家中的气氛变得很微妙,似乎隐隐浮动著一股怪异的暗潮,总是在两人的视线之间交会。
宗浩敏感的察觉到不同,总是借故先回房,让他们独处。
每当这时,语晴总是紧张的僵著身子,害怕他又会突然说些什么来嘲讽她。她的心已经千疮百孔,无法再承受更多的伤害了。知道自己应该离开他的生活,但是她割舍不下他啊,虽然他总是一再伤害她,但是她付出的情又怎么能收得回来呢?
****
一天,宗浩快乐的去同学家住,家中剩下他们两人。
在沉默的气氛中,语晴不安的站起身,低著头说道:「我……先走了,再见。」她拿起皮包想要离开这股窒人的氛围。
沉默的看著她,擎天忍不住对她的渴望,从后面抱住她,把她困在怀里,低头在她耳边说:「给我。」
他知道自己太过卑劣,明明说绝对不会接受她,却情不自禁的想要她。
语晴僵住,他……真的把她当妓女?招之即来、挥之即去!
擎天等不及她的回应,嘴开始忙碌的吻著她纤细的颈项,双手热情探索著她的身体。然而,在激情之下,他的碰触却带著自己也没有察觉到的温柔。

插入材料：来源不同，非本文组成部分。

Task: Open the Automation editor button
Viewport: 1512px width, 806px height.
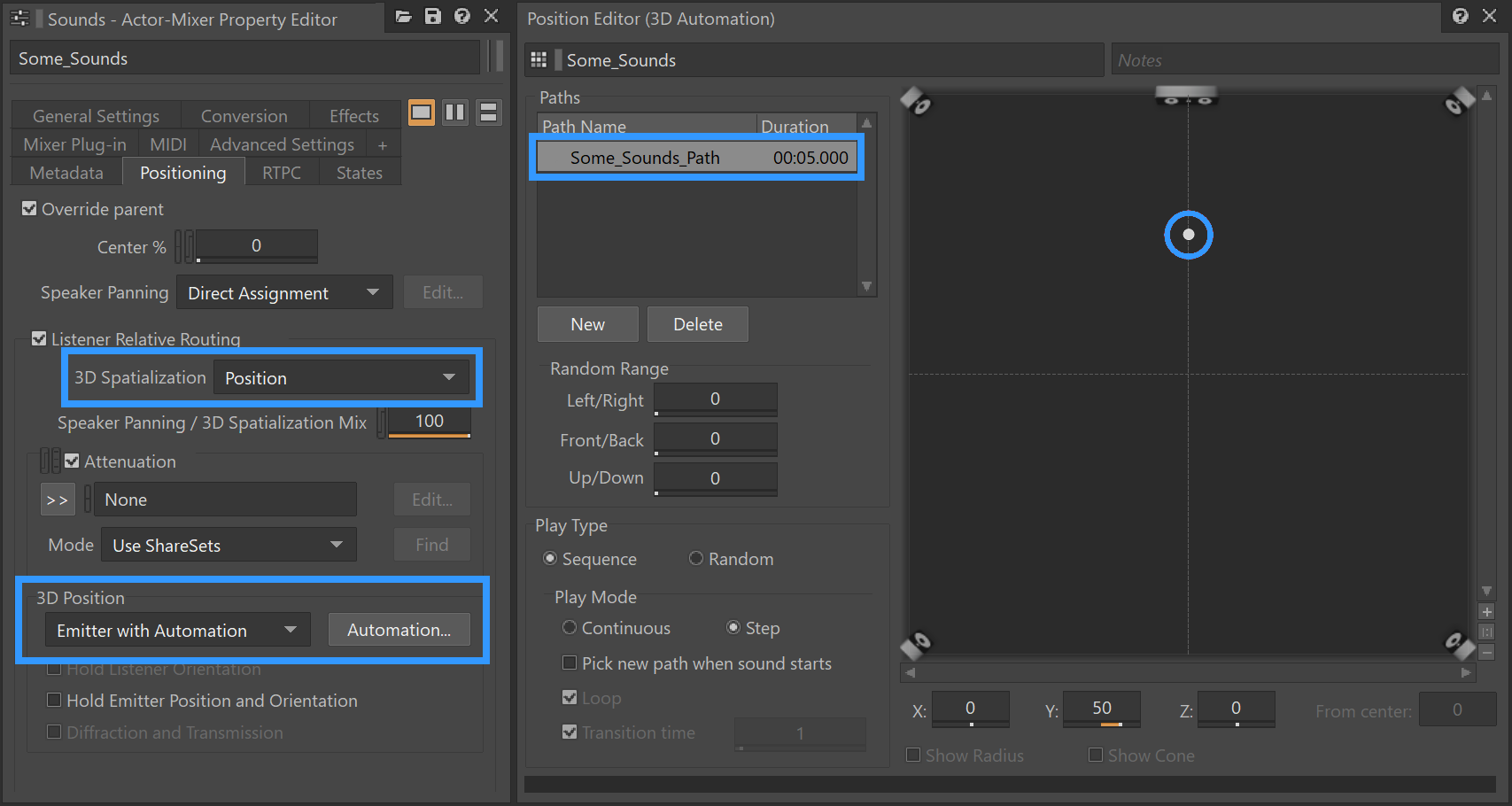Action: (399, 630)
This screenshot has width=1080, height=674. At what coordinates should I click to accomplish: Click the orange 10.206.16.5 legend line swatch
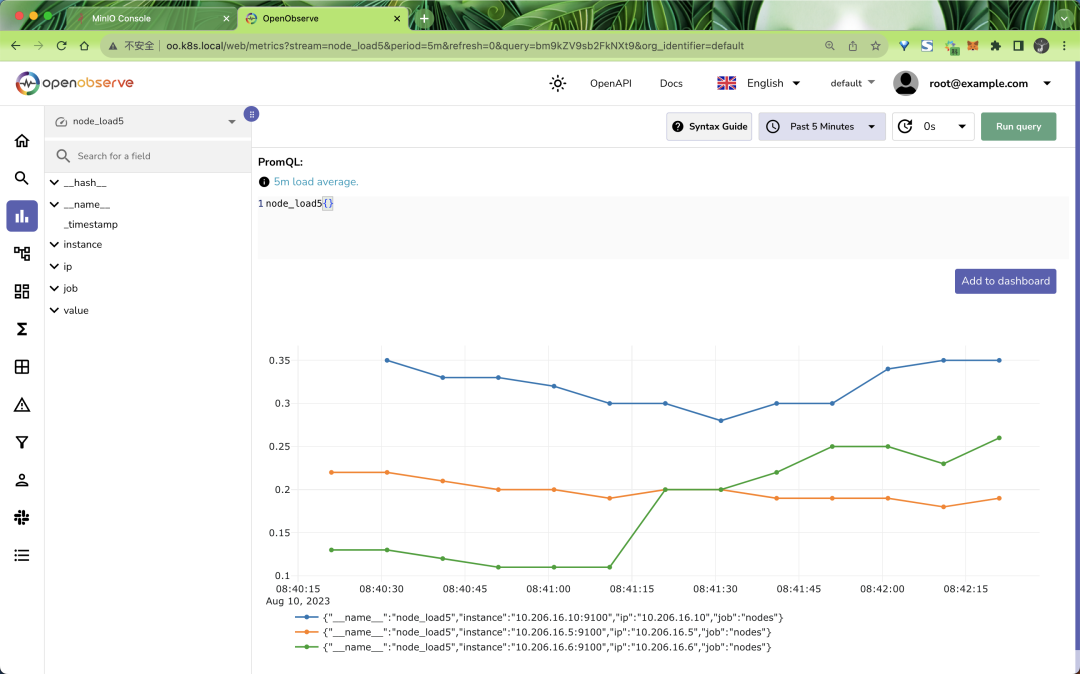click(306, 632)
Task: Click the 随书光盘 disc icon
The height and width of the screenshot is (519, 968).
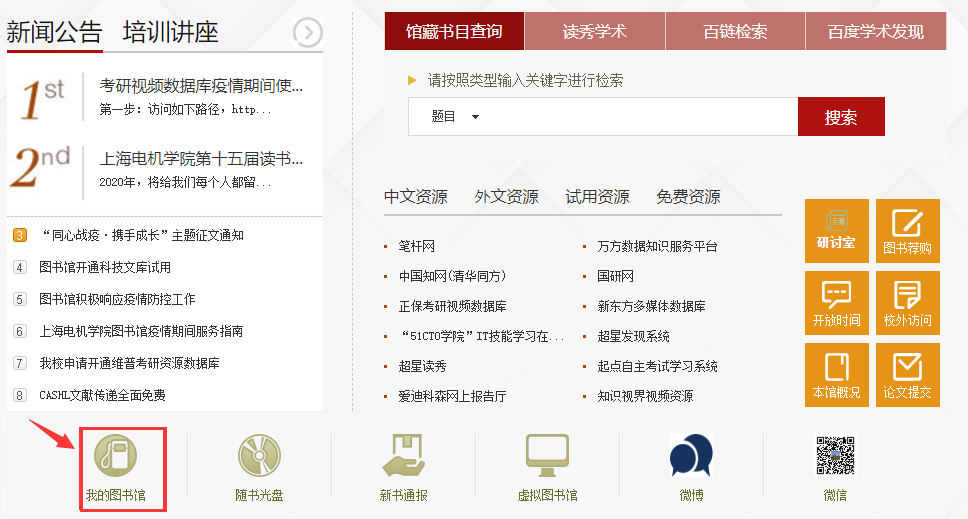Action: click(x=259, y=457)
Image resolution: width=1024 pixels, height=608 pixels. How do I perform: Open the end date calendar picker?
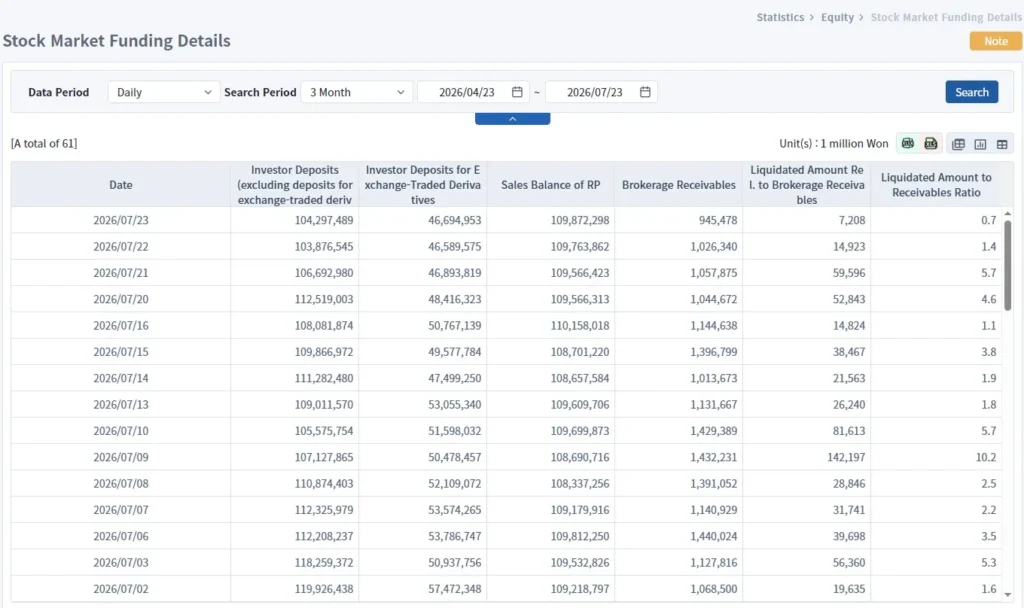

欲望同样袭上语晴,只是她的内心深处却充满著痛苦。她爱他啊!可是,他虽然也要她,却只是肉体上的发泄,在他的心里,她仍然什么都不是。或者,是他称她的……「妓女」?这个字眼让语晴瑟缩一下,自己真是悲哀啊!明知他瞧不起她、厌恶她,但是……他要她的身体,而除了这,她什么都没有。
既然她只能够亲近他的身体……那她还有什么好说的呢?她应该满足了。真的,应该满足了。语晴对自己说,悄悄闭上眼,忍住一滴心碎的泪水,将自己投入这一场男欢女爱中。
擎天注意到语晴的瑟缩,以为她是因为寒冷的缘故?遂将外衣裹住她的身于,双臂一横抱起她。
他仍然吻著她,喑哑的低语:「冷吗?我们进房去。」
对他竟会注意到她的颤抖,语晴十分惊讶,但是随之而来的是心伤。
她轻轻搂住他的脖子,「不,我不冷。」
擎天走到主卧室前,脚步踟蹰了一会,然后抱著语晴进入了隔壁空置的客房。
是因为主卧室是属于亚欣的吧……语晴苦涩的想著,但接下来的缠绵让她无暇思考太多。
也好,什么都不要去想,就不会痛苦和悲伤了。语晴这么对自己说。
****
语晴心情沉重的回到家,昨天母亲打电话要她今天回家,说有事要对她说。
十分清楚父母要说的是什么,语晴开门进屋,不意外的见到父母和姊姊、弟弟都坐在客厅等她。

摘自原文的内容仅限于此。